> [QUESTIONS ON THE MATERIAL]
[1] Can you change "template" to "golden image" in the auditbeat host ID thread from "I am running" to "on CentOS/RHEL 7." and give that stretch back?
[2] Could you continue the auditbeat host ID thread from where it stops?

> [PASSAGE FOR REVIEW]
——

I am running auditbeat with more than 300 hosts, but there is 50 hosts showing at "[Visualize]Host Count [Auditbeat System] ECS". I find that the host.id is not unique. it's same on filebeat. How is it happened?auditbeat001|422x500
p.s. the hostname looks like vrs001.clive.ghxw.node.abcd.cn, vpm001.mamvod.ghxw.node.abcd.cn and so on
Hello,
Thanks for reaching out regarding auditbeat. All the beats read the contents of /etc/machine-id. Are these hosts possibly cloned from a template? If this is the case, you may need to regenerate the file.
The following article is a good source for updating /etc/machine-id on CentOS/RHEL 7.
https://www.thegeekdiary.com/centos-rhel-7-how-to-change-the-machine-id/
Thanks for your reply. The OS is Centos6.6 and there is not the file /etc/machine-id.

——

> [RAW DATA]
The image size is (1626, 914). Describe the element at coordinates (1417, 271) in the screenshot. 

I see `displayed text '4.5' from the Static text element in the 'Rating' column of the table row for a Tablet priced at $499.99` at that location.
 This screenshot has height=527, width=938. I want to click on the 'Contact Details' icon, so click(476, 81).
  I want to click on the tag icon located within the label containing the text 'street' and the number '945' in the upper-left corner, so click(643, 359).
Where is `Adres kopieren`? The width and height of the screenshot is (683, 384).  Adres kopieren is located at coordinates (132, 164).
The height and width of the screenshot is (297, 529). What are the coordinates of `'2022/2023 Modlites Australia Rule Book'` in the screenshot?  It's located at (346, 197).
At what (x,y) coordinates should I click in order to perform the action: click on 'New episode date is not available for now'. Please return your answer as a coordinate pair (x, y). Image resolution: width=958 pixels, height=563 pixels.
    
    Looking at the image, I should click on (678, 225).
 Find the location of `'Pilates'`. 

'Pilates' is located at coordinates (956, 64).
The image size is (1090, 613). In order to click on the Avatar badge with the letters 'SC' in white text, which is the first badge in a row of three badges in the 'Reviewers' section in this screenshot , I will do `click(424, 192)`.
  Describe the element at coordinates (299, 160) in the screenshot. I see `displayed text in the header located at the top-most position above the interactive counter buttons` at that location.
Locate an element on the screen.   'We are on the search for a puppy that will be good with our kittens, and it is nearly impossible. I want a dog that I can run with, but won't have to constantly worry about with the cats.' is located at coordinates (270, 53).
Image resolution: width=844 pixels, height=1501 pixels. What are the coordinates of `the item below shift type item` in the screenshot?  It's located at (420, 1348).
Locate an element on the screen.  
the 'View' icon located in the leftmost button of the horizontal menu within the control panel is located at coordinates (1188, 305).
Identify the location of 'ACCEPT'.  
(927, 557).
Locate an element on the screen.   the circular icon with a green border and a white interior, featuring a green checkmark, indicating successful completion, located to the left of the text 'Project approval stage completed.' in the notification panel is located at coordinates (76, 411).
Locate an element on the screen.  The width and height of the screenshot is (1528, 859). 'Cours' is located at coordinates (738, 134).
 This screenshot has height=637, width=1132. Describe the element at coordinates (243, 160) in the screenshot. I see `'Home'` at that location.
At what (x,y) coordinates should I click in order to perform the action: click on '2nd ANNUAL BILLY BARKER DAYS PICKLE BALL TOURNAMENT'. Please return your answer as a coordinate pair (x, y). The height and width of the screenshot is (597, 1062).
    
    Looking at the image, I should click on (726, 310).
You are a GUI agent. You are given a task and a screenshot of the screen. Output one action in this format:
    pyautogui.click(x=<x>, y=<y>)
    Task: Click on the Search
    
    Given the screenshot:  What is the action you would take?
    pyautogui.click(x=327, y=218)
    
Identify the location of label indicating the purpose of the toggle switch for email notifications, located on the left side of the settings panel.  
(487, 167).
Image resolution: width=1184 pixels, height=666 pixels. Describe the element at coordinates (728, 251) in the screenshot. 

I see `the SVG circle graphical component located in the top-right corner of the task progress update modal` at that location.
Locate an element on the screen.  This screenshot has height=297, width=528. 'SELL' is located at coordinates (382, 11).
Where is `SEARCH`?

——

> [ANSWERS BELOW]
[1]
I am running auditbeat with more than 300 hosts, but there is 50 hosts showing at "[Visualize]Host Count [Auditbeat System] ECS". I find that the host.id is not unique. it's same on filebeat. How is it happened?auditbeat001|422x500
p.s. the hostname looks like vrs001.clive.ghxw.node.abcd.cn, vpm001.mamvod.ghxw.node.abcd.cn and so on
Hello,
Thanks for reaching out regarding auditbeat. All the beats read the contents of /etc/machine-id. Are these hosts possibly cloned from a golden image? If this is the case, you may need to regenerate the file.
The following article is a good source for updating /etc/machine-id on CentOS/RHEL 7.

[2]
The version of beats is 7.2.0. The beats are intalled by rpm packages.
auditbeat-7.2.0-1.x86_64.rpm
filebeat-7.2.0-1.x86_64.rpm
Older OSes may have the machine-id stored in a different location.
I think the file can be regenerated by removing it and running dbus-uuidgen --ensure.
Got it. Thanks a lot.
This topic was automatically closed 28 days after the last reply. New replies are no longer allowed.